Set problem 1 »
Rewrite the part of the passage on 6.35 mm tape formats that begins at the words "Panasonic took the" and stops after "11 video formats.", with "reasonably priced" in place of "moderately priced".
Set problem 2 »
Add the next part of the passage on 6.35 mm tape formats, picking up after its last sentence.

Page excerpt »
- - - -

THE 6.35 MM TAPE FORMATS

In the 1990s, the consumer and lower-end professional or industrial market transformed to a digital format called DV, using a smaller tape width of 6.35 mm. DV refers to a specific method of recording a digital signal on the tape, similar to JPEG files but differing from other files like MPEG-2 and DCT, a format developed by Ampex. All DV formats use an 8-bit 4:1:1 sampling rate in which only one red and one blue sample are taken for every four units of luminance, a compression of 5:1, and a data recording rate of 25 Mb/s.

The camera and lens will always outperform the recording device, regardless of the format. There is no question that the DV-formatted camcorders look better than their Hi8 and S-VHS predecessors. DV, made by both Sony and Panasonic, became the format of choice for consumers, prosumers, and budget-minded professionals. The development of this format—especially mini-DV cassettes—led to the design of camcorders so small they fit into a shirt pocket, and has brought professional quality to almost any user for a reasonable price.

FIGURE 8.23
These camcorders are typical consumer-style cameras. Both feature optical and digital zooms and record images on a flash card.

Sony introduced its DVCAM version of DV to appeal to the industrial or prosumer market. The major difference between DVCAM and Standard DV is a larger spacing of the recording tracks (called track pitch), which requires the tape to run at a faster speed. This change is a benefit in editing, because it enables more accurate edits and fewer audio problems.

Panasonic’s upgraded version of DV is the DVCPRO. Its real difference from DV is the double tape speed, which has a better tolerance of tape drop out. Unlike the larger professional formats, DV tapes can be recorded and played in different manufacturers’ machines. Sony’s DV and DVCAM can be played in Panasonic’s DV and DVCPRO decks, and vice versa. For all practical purposes, there is no quality difference among any of these four formats. DVCAM and DVCPRO are better formats for professionals, because of the increased editing capabilities and other added features of their respective machines, but the actual quality of the recording is the same.

FIGURE 8.24
This Panasonic AJ-HDX900 camcorder brings HD recording within the reach of many video professionals.

Panasonic took the DVCPRO to a new level with their AJ-HDX900 DVCPRO HD camcorder, first introduced in 2006. This camera was designed to provide global content providers (digital cinematography, cable and television program production) with a moderately priced camcorder (under $30,000) that can produce HD images in any of 11 video formats.

- - - -

Data extract »
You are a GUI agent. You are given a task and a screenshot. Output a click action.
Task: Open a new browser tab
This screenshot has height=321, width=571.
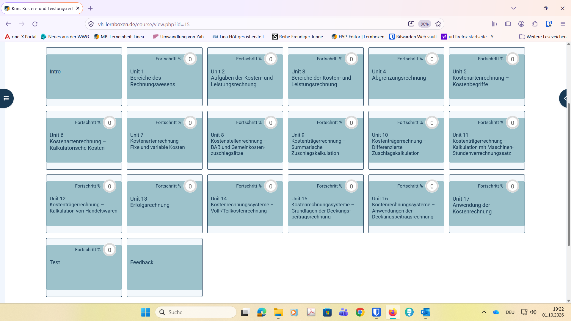(x=90, y=8)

- - - -

Task answer 1 »
Panasonic took the DVCPRO to a new level with their AJ-HDX900 DVCPRO HD camcorder, first introduced in 2006. This camera was designed to provide global content providers (digital cinematography, cable and television program production) with a reasonably priced camcorder (under $30,000) that can produce HD images in any of 11 video formats.

Task answer 2 »
If you are confused about formats, don’t worry—most people, even professionals, are also confused. The marketplace for format choices is very confusing. The one thing to carry away from this discussion of formats is their compatibility (or noncompatibility). Close attention must be paid as to where and how the recorded material is to be used. How many points of transfer or translation is that tape going to have to go through? In the transfer/editing/transmission/storage process, the different machines or systems handling the signal can go from 8-bit to 10-bit, DV to MPEG-2, 25 Mb/s to 50 Mb/s, and so on and vice versa, with the resulting picture ending up worse than an old analog picture.

It would be a disservice to you to try to predict which if any of the current formats will survive or dominate in their current form. The acceptance of digital format acquisition methods at the professional level has slowed somewhat because of the previously stated confusion and the mismatching formats. It is likely, however, that we will continue see videotape replaced with several types of random-access media during the next few years. Only then will video be truly digital, free of the limitations presented by the moving parts and mylar-based tape inherent with the use of videotape. The only thing that is certain is that many of the functions of the recording device will remain the same.

Digital Video Recorders

After years of dealing with a multitude of clumsy and sometimes annoying videotape formats, a huge change is occurring. Three types of digital “tapeless” recorders are available for professional, prosumer, and consumer use. Direct to DVD, DTE or direct to edit, and flash card recording are commonplace. Many camcorders, especially at the consumer level, record video directly to a mini-DVD disc. DTE recorders can record video onto a small hard drive or flash memory card and are similar in size and shape to an iPod. Flash memory recorders can record video onto flash cards similar to those found in digital still cameras.

FIGURE 8.25
This Sony camcorder records directly to a DVD.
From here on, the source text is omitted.